EL PRÍNCIPE FELIZ (Oscar Wilde)
Dominando la ciudad, sobre una alta columna, descansaba la estatua del Príncipe Feliz. Cubierta por una capa de oro magnífico, tenía por ojos dos zafiros claros y brillantes, y un gran rubí centelleaba en el puño de su espada. Era admirado por todos:
- Es tan hermoso como el gallo de una veleta- afirmaba uno de los dos concejales de la ciudad que deseaba ganar fama como conocedor de las bellas artes-, nada más que no resulta tan útil -añadía temiendo que las gentes pudieran juzgarle poco práctico; cosa que en realidad no era.

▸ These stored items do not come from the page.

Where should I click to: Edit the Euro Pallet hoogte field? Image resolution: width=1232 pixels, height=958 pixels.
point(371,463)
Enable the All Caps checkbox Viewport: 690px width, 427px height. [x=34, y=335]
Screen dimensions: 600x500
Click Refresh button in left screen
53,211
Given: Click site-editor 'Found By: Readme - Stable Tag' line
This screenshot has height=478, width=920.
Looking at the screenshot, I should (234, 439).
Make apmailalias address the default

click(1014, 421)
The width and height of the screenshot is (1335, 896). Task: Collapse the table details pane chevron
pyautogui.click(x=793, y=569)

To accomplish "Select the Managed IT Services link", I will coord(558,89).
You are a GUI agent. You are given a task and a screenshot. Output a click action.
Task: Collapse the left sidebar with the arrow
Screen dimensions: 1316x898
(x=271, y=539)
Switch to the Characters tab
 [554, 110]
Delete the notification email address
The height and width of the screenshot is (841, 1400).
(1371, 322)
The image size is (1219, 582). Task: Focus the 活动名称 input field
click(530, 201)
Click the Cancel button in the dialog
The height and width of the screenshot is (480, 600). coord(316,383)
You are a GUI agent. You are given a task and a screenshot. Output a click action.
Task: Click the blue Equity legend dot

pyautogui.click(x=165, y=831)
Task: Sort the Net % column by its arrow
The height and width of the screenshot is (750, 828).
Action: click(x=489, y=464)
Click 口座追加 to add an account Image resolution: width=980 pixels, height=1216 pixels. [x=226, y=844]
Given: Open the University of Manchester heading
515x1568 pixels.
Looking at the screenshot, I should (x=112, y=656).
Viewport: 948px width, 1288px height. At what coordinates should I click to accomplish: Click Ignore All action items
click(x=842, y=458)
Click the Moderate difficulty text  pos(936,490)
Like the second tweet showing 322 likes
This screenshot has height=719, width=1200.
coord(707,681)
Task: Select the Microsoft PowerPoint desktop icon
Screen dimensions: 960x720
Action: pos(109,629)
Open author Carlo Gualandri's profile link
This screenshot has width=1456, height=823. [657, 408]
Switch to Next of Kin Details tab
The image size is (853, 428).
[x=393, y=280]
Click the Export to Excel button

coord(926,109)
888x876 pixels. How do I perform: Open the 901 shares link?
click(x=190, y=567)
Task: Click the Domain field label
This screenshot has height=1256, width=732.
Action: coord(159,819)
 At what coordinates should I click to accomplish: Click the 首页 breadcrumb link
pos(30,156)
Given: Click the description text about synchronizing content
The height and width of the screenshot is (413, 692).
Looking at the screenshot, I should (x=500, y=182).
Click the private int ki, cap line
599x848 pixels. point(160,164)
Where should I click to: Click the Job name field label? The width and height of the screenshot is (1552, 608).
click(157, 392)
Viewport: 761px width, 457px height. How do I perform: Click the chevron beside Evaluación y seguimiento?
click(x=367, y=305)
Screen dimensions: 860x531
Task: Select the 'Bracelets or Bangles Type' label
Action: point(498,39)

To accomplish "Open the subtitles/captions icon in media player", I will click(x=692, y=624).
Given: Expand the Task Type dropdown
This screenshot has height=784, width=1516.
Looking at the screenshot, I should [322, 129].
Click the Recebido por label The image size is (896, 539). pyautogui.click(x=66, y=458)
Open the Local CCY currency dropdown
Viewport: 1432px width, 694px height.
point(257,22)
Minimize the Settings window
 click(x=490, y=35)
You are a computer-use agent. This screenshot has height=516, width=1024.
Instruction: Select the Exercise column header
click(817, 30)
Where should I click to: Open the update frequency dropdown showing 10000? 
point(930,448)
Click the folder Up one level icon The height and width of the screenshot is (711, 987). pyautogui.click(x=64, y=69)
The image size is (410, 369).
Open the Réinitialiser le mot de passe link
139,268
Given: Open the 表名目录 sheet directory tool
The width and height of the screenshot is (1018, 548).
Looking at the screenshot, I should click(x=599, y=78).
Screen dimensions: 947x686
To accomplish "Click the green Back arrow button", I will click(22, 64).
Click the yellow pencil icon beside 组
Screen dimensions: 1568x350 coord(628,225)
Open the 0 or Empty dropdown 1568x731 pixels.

- ¿Por qué no puedes ser como el Príncipe Feliz? -decía una madre razonable a su pequeño que lloraba por alcanzar la luna- Al Príncipe Feliz nunca se le ocurre llorar por nada.
- Me alegra que haya alguien en el mundo que sea tan feliz -mascullaba un pobre hombre frustrado contemplando la estatua maravillosa.
- Es igual que un Ángel -comentaban los niños del coro de la catedral cuando salían de ella con sus esclavinas rojas y sus roquetes blancos y almidonados.
- ¿Cómo lo sabéis? -replicaba el maestro de matemáticas-, ¿si nunca habéis visto uno?
- ¡Ah, porque los hemos visto en sueños! -contestaban los muchachos.
Y el maestro de matemáticas fruncía el ceño y tomaba una actitud muy seria porque no le gustaba que los niños soñasen.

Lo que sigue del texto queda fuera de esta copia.